**EXCERPTED PASSAGE**
Aim: The article presented results of a research designed to compare the feeling of guilt in healthy adults and in persons diagnosed with paranoid schizophrenia.
Method: One hundred people diagnosed with paranoid schizophrenia participated in the research and 100 people without diagnosed psychopathology (control group).
Results: The findings of the research showed that the persons from the clinical group obtained much higher results in all the tests measuring a sense of guilt and that interpersonal guilt in persons suffering from paranoid schizophrenia in a majority of cases significantly is not correlated with clinical symptoms - thus it can be assessed in a relatively independent manner from a patient's behaviour and cognitive state. However, it has been proved that the strongest indications of positive symptoms of schizophrenia are: Sense of guilt related to helplessness (IGQ), Sense of guilt related to induced self-hate (IGQ), Guilt as a state (GI) and Guilt as a feature (GI), whereas indicators of negative symptoms and a general result--Guilt as a state (GI).
Conclusion: One might suppose that such a pattern of results indicates the primacy of a characteristic (guilt as a characteristic according to the Inventory of a Sense of Guilt), which is proved by a lack of correlation between schizophrenia symptoms (being more of a state nature) and the most important dimensions of the sense of guilt (being more of a characteristic nature). Moreover, the research results give grounds to confirm the existence of significant differences in the intensity of the experienced sense of guilt (Guilt as a state and Sense of guilt related to induced self-hate guilt) among outpatients and all-day treatment patients.

**EXERCISE REQUIREMENTS**
Quote the abstract on guilt in paranoid schizophrenia word for word, between "Aim: The article" and "with paranoid schizophrenia.", inclusive.

**RECORDS SHOWN**
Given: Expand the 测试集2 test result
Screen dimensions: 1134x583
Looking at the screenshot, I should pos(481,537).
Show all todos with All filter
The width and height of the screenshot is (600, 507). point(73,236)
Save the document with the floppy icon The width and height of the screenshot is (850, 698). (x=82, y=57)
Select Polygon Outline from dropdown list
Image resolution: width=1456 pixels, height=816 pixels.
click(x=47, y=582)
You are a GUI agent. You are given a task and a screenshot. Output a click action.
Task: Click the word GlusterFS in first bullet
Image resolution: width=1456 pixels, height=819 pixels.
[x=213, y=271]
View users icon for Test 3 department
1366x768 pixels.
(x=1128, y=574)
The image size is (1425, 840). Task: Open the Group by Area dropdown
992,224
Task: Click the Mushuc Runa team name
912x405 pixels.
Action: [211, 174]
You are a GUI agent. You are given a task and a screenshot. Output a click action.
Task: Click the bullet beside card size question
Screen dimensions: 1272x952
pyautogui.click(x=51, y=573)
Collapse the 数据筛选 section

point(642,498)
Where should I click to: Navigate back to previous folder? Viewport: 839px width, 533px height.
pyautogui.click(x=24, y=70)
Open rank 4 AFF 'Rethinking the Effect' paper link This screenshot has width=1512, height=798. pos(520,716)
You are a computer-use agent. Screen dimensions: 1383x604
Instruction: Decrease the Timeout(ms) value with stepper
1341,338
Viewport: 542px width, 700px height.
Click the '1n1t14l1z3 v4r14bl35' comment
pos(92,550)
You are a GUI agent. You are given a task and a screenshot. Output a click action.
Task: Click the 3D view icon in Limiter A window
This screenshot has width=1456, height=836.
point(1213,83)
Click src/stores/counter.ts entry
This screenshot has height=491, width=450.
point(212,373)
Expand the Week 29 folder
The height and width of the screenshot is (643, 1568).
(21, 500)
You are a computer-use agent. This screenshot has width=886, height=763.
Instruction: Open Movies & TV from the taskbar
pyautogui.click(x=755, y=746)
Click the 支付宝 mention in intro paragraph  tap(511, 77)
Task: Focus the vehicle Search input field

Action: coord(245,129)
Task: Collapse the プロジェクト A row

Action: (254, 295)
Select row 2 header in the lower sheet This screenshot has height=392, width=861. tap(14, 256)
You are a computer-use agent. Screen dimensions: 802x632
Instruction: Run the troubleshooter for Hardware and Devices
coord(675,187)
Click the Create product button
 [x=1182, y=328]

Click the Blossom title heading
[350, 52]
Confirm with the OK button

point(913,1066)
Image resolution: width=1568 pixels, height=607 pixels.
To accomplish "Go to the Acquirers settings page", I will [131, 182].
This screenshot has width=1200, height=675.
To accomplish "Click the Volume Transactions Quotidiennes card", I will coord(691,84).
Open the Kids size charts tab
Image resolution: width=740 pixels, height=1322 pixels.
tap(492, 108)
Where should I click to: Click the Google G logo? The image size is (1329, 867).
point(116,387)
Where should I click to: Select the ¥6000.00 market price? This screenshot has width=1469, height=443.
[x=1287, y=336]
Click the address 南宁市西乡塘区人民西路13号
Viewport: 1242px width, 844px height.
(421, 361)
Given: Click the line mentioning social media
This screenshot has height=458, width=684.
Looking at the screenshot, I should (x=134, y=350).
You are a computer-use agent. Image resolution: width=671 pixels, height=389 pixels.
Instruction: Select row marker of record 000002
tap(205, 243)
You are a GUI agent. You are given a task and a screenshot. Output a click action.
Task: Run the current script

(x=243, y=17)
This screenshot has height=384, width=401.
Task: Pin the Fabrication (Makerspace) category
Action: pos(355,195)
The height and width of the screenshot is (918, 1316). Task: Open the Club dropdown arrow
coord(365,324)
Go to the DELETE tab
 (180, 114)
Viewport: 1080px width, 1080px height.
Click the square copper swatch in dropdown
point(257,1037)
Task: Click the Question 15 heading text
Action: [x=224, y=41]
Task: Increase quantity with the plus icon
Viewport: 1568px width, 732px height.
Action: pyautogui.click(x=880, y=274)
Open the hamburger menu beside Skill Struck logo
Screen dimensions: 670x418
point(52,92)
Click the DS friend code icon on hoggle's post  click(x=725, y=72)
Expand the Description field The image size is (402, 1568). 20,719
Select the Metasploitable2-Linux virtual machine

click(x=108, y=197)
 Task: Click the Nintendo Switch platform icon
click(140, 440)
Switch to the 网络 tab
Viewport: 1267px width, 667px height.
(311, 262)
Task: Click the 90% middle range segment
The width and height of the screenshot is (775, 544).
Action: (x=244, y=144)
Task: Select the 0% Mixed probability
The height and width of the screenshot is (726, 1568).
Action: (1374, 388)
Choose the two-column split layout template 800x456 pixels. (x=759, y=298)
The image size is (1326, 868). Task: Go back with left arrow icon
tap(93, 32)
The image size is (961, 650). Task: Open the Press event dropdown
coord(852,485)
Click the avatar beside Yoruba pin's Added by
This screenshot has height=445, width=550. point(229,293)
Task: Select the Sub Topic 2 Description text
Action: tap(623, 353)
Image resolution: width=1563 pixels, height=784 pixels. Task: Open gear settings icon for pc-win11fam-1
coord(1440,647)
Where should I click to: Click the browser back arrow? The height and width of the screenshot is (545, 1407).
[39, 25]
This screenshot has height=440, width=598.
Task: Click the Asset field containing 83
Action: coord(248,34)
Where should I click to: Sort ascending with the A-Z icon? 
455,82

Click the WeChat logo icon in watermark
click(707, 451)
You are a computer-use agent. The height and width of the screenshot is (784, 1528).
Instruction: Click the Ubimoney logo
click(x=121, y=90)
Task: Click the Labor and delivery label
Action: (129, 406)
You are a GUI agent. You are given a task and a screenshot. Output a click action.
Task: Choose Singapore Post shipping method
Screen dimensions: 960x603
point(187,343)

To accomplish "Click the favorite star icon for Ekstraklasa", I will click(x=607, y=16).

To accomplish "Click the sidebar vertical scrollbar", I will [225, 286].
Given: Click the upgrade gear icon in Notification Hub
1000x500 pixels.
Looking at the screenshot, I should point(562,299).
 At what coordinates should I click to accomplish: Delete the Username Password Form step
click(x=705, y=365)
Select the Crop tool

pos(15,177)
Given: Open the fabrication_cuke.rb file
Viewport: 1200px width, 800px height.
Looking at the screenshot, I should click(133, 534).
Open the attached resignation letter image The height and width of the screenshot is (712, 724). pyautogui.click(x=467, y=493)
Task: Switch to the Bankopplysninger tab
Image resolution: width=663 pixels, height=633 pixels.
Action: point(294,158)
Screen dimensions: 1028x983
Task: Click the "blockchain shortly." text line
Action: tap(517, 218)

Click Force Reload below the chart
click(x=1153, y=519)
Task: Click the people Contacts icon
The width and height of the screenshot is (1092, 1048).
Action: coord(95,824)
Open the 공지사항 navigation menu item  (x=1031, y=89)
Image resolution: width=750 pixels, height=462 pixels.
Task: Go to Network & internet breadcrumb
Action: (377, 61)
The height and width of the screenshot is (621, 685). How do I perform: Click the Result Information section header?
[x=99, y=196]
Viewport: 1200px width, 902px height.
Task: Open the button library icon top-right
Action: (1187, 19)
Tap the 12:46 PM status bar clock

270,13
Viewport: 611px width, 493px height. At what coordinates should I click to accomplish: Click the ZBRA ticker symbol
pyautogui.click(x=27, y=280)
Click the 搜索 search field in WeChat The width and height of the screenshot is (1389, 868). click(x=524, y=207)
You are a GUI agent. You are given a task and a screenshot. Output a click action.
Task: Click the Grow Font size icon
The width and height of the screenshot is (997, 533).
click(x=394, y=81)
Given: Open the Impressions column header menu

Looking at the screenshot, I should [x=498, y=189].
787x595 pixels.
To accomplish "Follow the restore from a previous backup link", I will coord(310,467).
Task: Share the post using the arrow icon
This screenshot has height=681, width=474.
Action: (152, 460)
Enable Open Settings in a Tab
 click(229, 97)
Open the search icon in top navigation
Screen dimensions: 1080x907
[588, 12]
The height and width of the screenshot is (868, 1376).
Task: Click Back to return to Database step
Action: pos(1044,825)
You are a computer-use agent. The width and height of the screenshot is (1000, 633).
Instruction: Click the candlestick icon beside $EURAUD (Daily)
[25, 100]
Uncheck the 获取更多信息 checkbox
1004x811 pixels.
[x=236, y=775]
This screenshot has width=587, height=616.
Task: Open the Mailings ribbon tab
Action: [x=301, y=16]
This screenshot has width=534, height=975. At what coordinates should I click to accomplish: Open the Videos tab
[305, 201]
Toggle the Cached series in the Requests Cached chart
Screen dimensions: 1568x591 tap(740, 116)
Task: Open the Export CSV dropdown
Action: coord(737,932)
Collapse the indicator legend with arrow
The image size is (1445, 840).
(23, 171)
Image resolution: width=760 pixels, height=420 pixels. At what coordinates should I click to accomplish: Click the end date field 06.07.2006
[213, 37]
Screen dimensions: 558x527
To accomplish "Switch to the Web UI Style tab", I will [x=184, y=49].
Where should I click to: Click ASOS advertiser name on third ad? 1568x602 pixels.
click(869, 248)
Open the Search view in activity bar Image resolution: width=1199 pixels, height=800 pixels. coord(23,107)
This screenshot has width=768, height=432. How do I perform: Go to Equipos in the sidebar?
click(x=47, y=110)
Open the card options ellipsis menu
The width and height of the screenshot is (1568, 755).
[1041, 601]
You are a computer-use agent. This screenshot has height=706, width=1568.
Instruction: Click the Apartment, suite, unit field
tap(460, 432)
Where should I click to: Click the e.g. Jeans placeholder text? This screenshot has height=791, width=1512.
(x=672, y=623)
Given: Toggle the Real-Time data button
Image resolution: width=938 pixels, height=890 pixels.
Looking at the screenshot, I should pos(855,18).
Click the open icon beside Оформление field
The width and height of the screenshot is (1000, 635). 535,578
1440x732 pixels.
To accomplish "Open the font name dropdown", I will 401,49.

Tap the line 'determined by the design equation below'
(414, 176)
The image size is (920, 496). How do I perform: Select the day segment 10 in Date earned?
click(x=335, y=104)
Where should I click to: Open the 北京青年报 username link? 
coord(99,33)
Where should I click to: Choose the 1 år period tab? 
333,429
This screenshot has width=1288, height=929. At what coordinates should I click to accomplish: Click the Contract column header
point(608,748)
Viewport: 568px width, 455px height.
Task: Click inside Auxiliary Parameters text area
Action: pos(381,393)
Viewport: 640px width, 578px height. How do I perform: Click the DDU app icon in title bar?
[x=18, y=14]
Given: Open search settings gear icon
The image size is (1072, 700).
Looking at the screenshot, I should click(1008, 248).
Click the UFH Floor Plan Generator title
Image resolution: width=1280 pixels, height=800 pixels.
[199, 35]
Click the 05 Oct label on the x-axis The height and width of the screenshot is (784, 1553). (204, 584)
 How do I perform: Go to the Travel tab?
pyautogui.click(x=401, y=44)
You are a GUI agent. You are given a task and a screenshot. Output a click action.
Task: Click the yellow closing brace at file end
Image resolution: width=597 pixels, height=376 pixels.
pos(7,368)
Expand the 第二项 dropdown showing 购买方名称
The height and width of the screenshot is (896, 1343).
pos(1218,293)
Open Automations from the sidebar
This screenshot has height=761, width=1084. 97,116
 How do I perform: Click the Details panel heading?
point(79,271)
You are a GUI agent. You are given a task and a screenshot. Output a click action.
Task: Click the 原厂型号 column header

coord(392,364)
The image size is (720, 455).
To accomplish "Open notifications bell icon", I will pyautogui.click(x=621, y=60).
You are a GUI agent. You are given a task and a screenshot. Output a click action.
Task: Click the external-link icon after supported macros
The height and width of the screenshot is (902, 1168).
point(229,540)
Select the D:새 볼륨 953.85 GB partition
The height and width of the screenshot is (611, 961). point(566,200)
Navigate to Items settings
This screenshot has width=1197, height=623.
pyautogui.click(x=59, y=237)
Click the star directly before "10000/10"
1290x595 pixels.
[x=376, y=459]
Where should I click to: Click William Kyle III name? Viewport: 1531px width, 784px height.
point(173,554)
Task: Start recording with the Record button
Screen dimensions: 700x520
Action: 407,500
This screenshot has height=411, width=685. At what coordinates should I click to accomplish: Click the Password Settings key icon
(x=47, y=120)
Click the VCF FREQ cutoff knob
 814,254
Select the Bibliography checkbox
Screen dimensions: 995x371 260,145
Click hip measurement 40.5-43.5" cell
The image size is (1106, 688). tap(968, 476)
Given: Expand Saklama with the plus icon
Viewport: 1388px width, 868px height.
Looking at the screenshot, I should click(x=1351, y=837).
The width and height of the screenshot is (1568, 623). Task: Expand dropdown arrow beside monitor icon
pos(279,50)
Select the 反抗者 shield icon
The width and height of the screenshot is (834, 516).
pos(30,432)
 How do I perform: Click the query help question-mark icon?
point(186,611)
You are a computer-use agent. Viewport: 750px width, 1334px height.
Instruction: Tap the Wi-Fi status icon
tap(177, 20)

**TASK RESPONSE**
Aim: The article presented results of a research designed to compare the feeling of guilt in healthy adults and in persons diagnosed with paranoid schizophrenia.